WHAT IS BEING ASKED ▸ Whenever a line of the data below holds the string "target", copy that line.

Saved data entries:
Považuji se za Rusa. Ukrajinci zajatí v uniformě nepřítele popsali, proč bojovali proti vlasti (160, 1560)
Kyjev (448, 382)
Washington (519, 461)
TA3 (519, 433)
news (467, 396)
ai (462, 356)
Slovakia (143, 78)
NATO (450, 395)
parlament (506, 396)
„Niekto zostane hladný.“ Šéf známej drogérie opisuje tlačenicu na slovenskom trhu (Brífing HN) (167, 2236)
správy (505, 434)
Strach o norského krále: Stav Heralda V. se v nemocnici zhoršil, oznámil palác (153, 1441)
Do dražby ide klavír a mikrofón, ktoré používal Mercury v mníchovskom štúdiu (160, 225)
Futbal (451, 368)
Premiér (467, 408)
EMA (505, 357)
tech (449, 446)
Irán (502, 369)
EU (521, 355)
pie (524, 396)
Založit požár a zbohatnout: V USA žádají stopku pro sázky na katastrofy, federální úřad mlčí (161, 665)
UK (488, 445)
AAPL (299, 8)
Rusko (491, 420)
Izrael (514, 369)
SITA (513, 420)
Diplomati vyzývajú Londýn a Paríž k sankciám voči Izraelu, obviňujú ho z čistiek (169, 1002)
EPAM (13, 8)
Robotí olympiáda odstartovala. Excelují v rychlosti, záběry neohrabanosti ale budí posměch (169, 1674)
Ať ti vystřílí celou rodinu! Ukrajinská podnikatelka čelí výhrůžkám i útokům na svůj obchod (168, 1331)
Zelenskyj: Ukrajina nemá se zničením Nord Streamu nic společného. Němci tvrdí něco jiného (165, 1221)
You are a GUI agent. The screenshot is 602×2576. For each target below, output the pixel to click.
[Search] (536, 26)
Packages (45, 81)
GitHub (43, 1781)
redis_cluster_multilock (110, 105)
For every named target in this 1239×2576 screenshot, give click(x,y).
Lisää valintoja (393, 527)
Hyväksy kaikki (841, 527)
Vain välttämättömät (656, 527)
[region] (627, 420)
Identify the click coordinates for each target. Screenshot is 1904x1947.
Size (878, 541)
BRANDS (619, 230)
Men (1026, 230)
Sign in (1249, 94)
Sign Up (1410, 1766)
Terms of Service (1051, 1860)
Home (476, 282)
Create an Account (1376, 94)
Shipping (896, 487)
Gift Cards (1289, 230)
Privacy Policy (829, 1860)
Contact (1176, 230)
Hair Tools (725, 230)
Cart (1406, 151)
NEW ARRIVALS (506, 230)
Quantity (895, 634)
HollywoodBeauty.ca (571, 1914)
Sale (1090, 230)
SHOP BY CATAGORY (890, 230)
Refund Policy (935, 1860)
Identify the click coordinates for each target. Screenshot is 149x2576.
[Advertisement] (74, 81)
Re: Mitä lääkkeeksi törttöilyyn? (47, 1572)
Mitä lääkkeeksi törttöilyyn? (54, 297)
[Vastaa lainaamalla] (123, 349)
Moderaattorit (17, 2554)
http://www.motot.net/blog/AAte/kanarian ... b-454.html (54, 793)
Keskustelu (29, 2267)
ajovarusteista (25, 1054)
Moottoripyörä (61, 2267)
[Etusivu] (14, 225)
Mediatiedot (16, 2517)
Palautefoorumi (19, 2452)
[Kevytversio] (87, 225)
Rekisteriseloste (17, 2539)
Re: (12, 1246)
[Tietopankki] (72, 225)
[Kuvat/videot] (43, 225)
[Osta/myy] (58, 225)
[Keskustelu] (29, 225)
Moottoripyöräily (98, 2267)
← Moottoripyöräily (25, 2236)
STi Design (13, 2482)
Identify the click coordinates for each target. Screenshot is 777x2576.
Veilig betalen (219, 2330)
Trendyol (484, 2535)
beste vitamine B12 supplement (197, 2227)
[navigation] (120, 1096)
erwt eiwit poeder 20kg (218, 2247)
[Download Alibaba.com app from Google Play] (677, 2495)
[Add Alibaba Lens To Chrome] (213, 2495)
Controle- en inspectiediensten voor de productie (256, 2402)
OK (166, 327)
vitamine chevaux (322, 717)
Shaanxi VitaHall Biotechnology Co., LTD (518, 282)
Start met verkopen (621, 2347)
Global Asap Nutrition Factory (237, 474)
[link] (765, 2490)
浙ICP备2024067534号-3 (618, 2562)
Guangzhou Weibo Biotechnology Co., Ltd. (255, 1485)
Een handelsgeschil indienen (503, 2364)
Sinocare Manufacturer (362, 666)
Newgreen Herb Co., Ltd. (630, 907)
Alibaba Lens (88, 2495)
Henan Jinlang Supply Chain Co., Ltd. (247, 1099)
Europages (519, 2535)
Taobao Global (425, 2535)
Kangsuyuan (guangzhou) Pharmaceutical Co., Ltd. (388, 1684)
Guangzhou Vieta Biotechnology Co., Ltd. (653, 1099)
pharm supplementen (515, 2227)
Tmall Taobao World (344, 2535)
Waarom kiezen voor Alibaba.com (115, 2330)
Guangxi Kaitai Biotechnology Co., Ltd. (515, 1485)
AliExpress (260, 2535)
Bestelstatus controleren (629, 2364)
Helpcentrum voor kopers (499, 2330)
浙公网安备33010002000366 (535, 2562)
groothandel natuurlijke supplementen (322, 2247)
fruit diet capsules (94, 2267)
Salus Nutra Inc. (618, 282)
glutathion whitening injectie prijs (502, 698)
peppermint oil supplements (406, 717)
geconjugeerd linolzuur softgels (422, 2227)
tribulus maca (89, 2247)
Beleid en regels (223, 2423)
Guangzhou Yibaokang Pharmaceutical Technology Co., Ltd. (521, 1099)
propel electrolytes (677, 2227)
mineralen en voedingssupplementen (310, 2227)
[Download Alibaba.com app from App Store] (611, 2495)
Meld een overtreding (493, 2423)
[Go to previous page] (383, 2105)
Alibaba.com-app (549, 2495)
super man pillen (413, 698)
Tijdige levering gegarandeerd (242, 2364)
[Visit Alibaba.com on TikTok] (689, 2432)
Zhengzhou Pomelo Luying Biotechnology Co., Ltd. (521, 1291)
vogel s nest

ANSWER SPACE ▸
You are a GUI agent. The screenshot is 602×2576. For each target below, output the pixel to click.
For every named target in this 1239×2576 screenshot, give click(x,y).
Identify the click coordinates for each target. Screenshot is 1904x1947.
Identify the click coordinates for each target. Screenshot is 149x2576.
Identify the click coordinates for each target. Screenshot is 777x2576.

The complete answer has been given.